If a case has been assigned a value code on a variable, the user may define that code as User-missing. By default, User-missing values are treated in the same way as System-missing values.
In the ESS dataset, refusals to answer and ‘don’t know’ answers etc. have been preset as User-missing to prevent you from making unwarranted use of them in numeric calculations. If you need to use these values to create dummy variables or for other purposes, you must first redefine them as non-missing. One way to achieve this is to open the ‘Variable View’ in the data editor, find the row of the variable whose missing values you want to redefine, go right to the ‘Missing’ column, click the right-hand side of the cell, and tick ‘No missing values’ in the dialogue box that pops up. You can also use the MISSING VALUES syntax command (see SPSS’s help function for instructions). Cases with System-missing values can be assigned valid values using the ‘Recode into different variables’ feature in the ‘Transform’ menu. Be careful when you use this option, that you do not overwrite value assignments that you would have preferred to keep as they are.
Moreover, if you need to define more values as User-missing, you can use the syntax command MISSING VALUES or the relevant variable’s cell in the ‘Missing’ column in the ‘Variable View’.
- The mode is a measure of the central tendency. The mode of a sample is the value which occurs most frequently in the sample.
- Nominal variable
- Nominal variables measure whether any two observations have equal or different values but not whether one value is larger or smaller than another. Occupation and nationality are examples of such variables.
- Normal distribution
- Normal distribution is a theoretical distribution which many given empirical variable distributions resemble. If a variable has a normal distribution (i.e. resembles the theoretical normal distribution), the highest frequencies are concentrated round the variable's mean value. The distribution curve is symmetric round the mean and shaped like a bell. Approximately 2/3 of all cases will fall within 1 standard deviation to either side of the mean value. Approximately 95 % of the cases fall within 2 such deviations.
- Operationalisation is the process of converting concepts into specific observable behaviours or attitudes. For example, highest education completed could be an operationalisation of the concept academic skill.
- Ordinal variable
- Ordinal variables measure whether one observation (case / individual) has a larger or smaller value than another but not the exact size of the difference. Measurements of opinions with values such as excellent, very good, good etc. are examples of ordinal variables because we know little about the size of the difference between ‘very good’ and ‘good’ etc.
- Overall mean
- The overall mean of a variable is the mean of all participating individuals (cases / observations) irrespective of their values on other variables.

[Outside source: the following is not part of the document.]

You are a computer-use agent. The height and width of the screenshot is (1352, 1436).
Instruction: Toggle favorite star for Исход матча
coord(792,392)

- SPSS distinguishes between pairwise and listwise analyses. In a pairwise analysis the correlations between each pair of variables are determined on the basis of all cases with valid values on those two variables. This takes place regardless of the values of these cases on other specified variables.
- Policy cycle
- This is the technical term used to refer to the process of policy development from the identification of need, through assessment and piloting, to implementation and evaluation.
- Recode reassigns the values of existing variables or collapses ranges of existing values into new values. For example, you could collapse income into income range categories.

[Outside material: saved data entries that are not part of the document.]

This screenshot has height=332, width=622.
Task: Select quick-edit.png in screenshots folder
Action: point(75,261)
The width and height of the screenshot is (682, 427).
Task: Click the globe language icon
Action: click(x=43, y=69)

- Regression is a method of estimating some conditional aspect of a dependent variable’s value distribution given the values of some other variable or variables. The most common regression method is linear regression, by means of which a variable’s conditional mean is estimated as a linear function of one or more other variables. The objective is to explain or predict variations in the dependent variable by means of the independent variables.
- In psychometrics, reliability is the accuracy of the scores of a measure. The most common internal consistency measure is Cronbach's alpha. Reliability does not imply validity. A reliable measure is measuring something consistently. A valid measure is measuring what it is supposed to measure. A Rolex may be a very reliable instrument for measuring the time, but if it is wrong, it does not give a valid measure of what the time really is.
- A residual is the difference between the observed and the predicted dependent variable value of a particular person (case / observation).
- Response bias
- A response bias is a systematic bias towards a certain type of response (e.g. low, or extreme responses) that masks true levels of the construct that one is attempting to measure.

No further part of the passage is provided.